**Text excerpt**
Responding police officers exchanged gunfire with Alexis, who was shot to death. Video surveillance indicated the possibility of two other gunmen on the premises, but this was later determined to be inaccurate. No motive is yet known behind Alexis’ violent rampage.

Later that afternoon, His Excellency, the Most Reverend Timothy P. Broglio, Archbishop for Military Services USA and a Boston College alumnus of the class of 1973, issued a statement about the day’s events.

“With all people of good will, I am shocked and deeply saddened by the terrible loss of life this morning at the Navy Yard. I have often visited and celebrated the Eucharist there. It is a familiar place. I also prayed for the victims, the wounded, and their families at the noon Mass at the Archdiocesan Pastoral Center. Somehow we must restore the notion of respect for life into the fabric of the Nation. When the uniqueness of the human person created in the image and likeness of God is universally recognized, the possibility of a mass shooting is more remote.”

Last Monday’s events hearken back to the shooting at the military base at Fort Hood in Texas in 2009 when 13 people were killed and more than 30 were wounded. Since that time and since the more recent events in Newtown, Connecticut in December 2012, the American episcopacy has been encouraging the implementation of stricter gun control laws to reduce the occurrence of these violent mass shootings.

**Data listing**
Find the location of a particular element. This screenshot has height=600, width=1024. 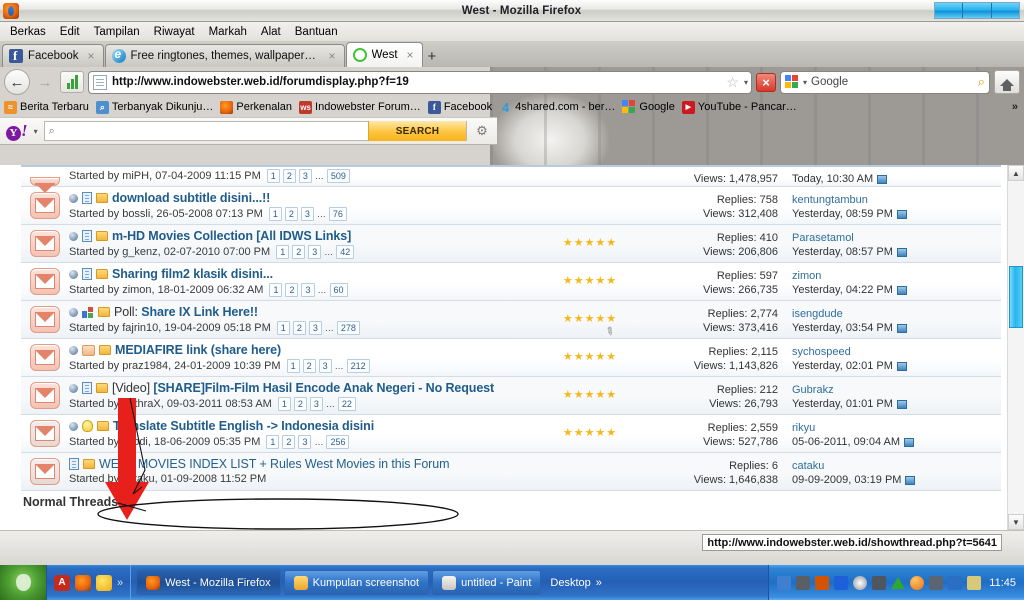

adobe-reader-icon: A is located at coordinates (62, 582).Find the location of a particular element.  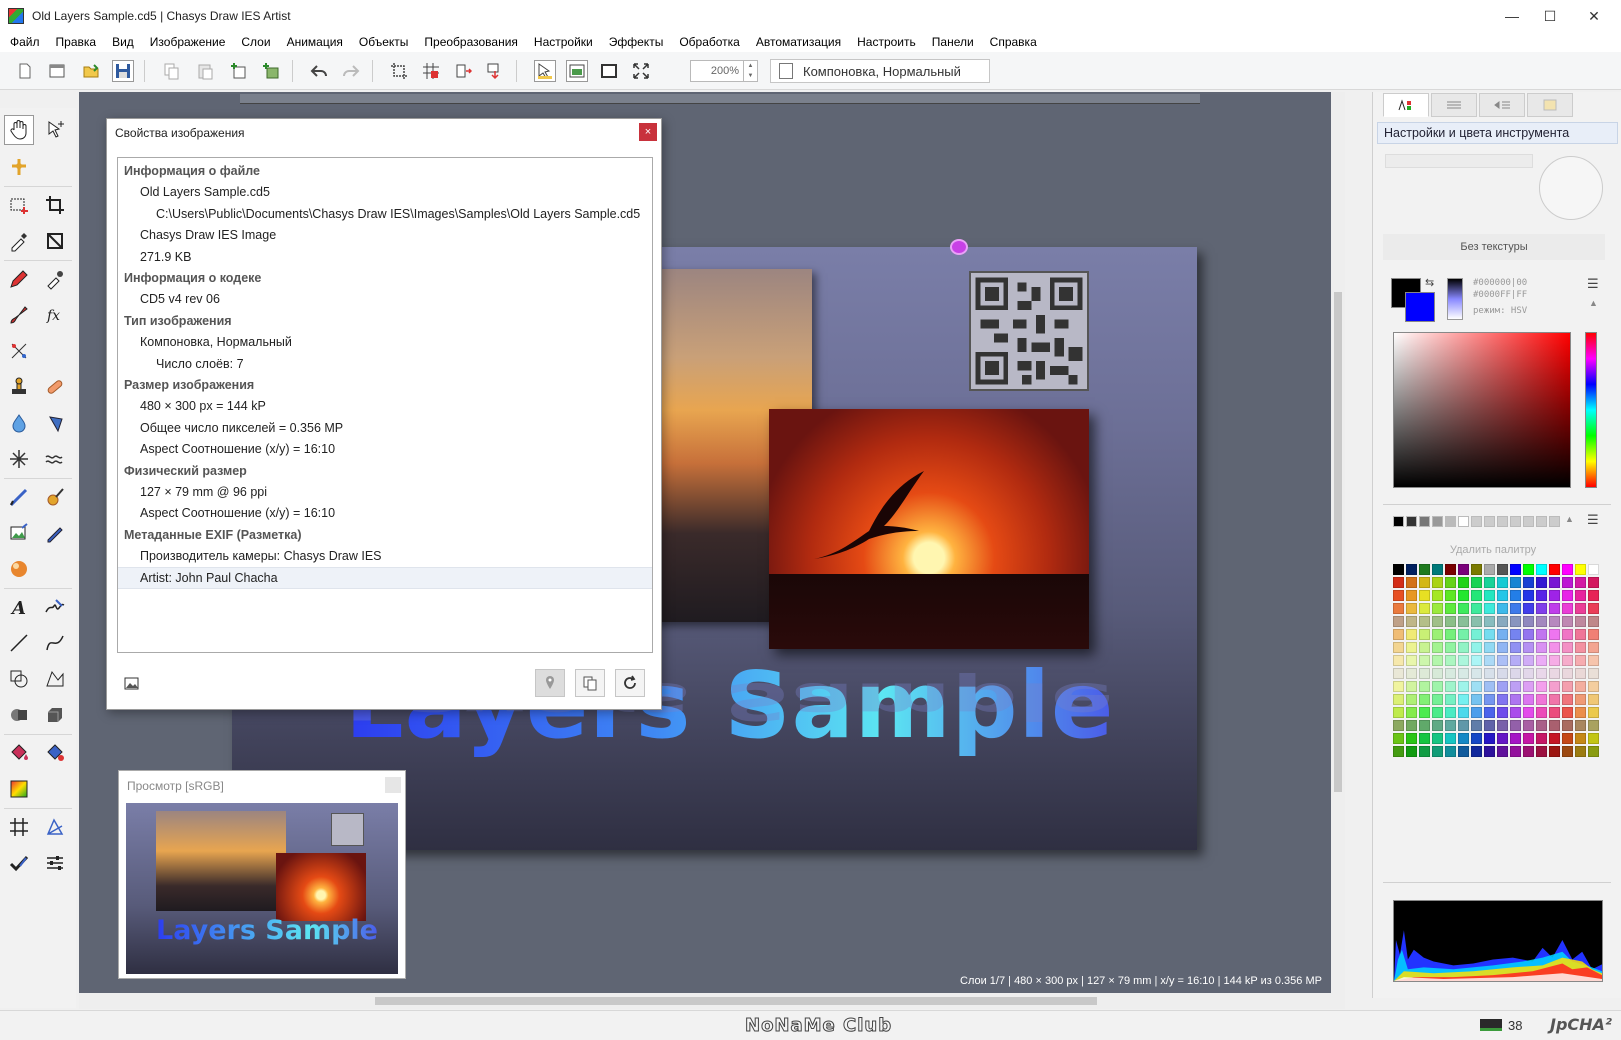

image-info-icon is located at coordinates (132, 683). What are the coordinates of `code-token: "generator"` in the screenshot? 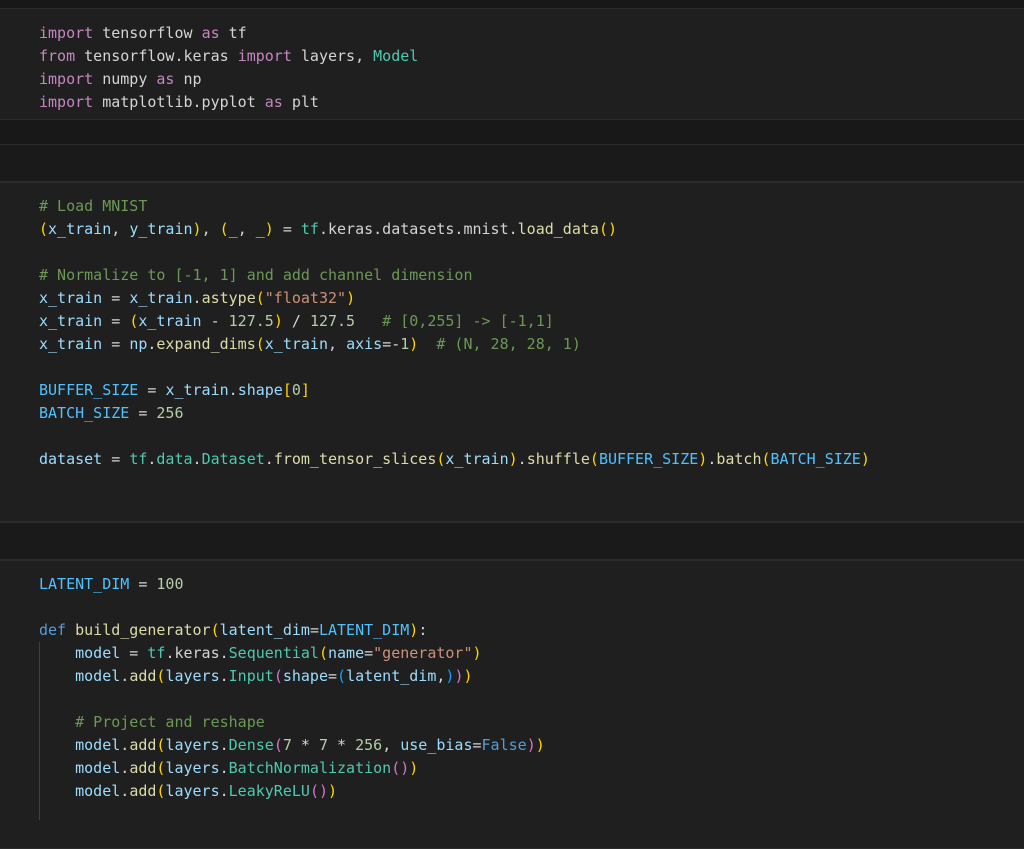 It's located at (423, 653).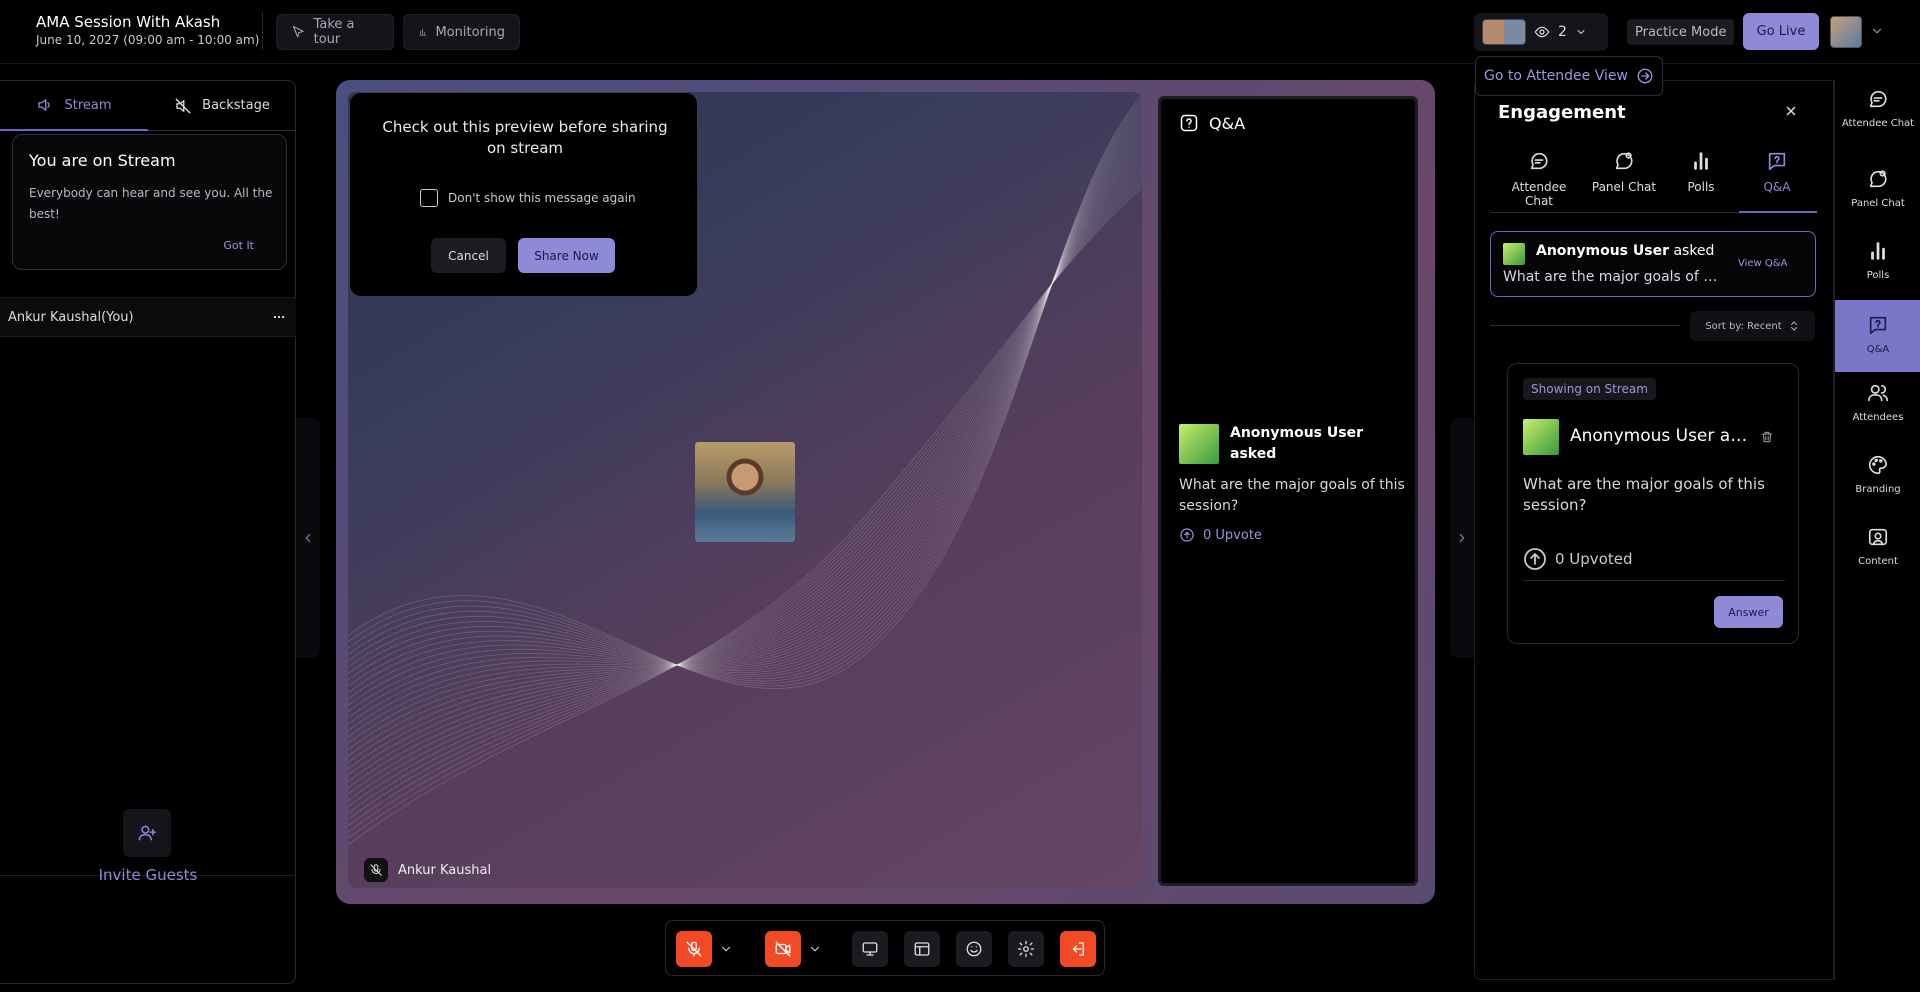 This screenshot has width=1920, height=992. I want to click on practice-mode-badge: Practice Mode, so click(1681, 32).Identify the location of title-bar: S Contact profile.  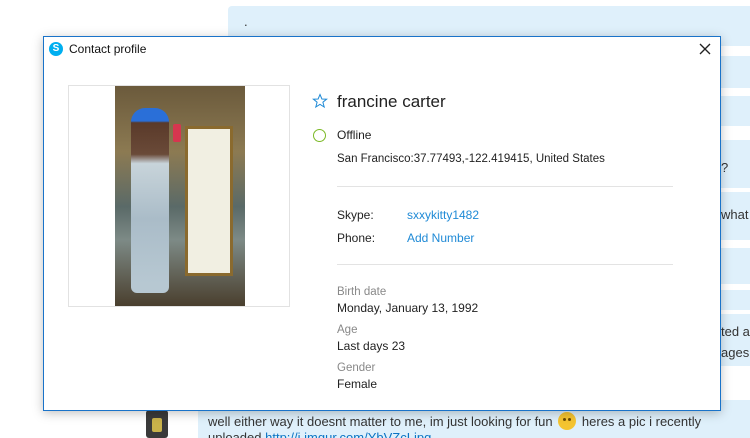
(382, 49).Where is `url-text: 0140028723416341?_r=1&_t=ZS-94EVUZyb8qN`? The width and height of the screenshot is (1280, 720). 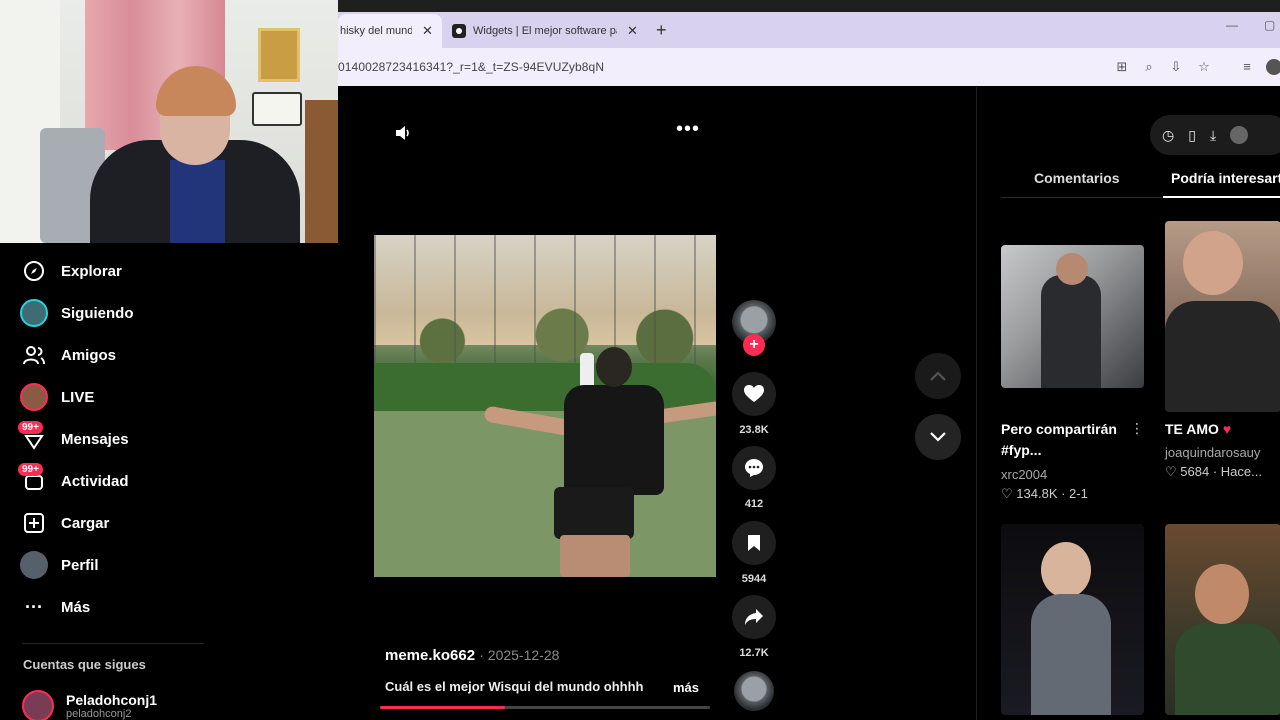 url-text: 0140028723416341?_r=1&_t=ZS-94EVUZyb8qN is located at coordinates (471, 67).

**Instructions**
A. Summarize the Navy Yard shooting passage in two sentences.
B. Give every year mentioned in the Navy Yard shooting passage.
C. Carry on the Navy Yard shooting passage after its final sentence.
The items play no part in what follows.

**Answers given**
A. Alexis was shot to death after exchanging gunfire with responding police, and his motive is not yet known. Archbishop Timothy P. Broglio said he was shocked and saddened by the loss of life at the Navy Yard, and since the Fort Hood and Newtown shootings the American episcopacy has been urging stricter gun control laws.

B. 1973, 2009, 2012

C.
As Archbishop Broglio notes in his statement of last Monday, in addition to the step of effecting changes to the laws involving gun ownership, a cultural transformation is paramount. A respect for the dignity of human life and the divine origins of each human person must be universally acknowledged. By addressing the issue in the context of sin, the failure to love God and neighbor, bishops hope to solve the issue at its core.

Cardinal Donald Wuerl, Archbishop of Washington, also released a statement that day encouraging prayer, which he called “our most valuable tool” in times of crisis. Cardinal Wuerl celebrated a Mass at the Cathedral of St. Matthew the Apostle the day after the shootings “to invoke God’s embrace of those who died, and for the consolation of families, healing for those injured, and for the community.”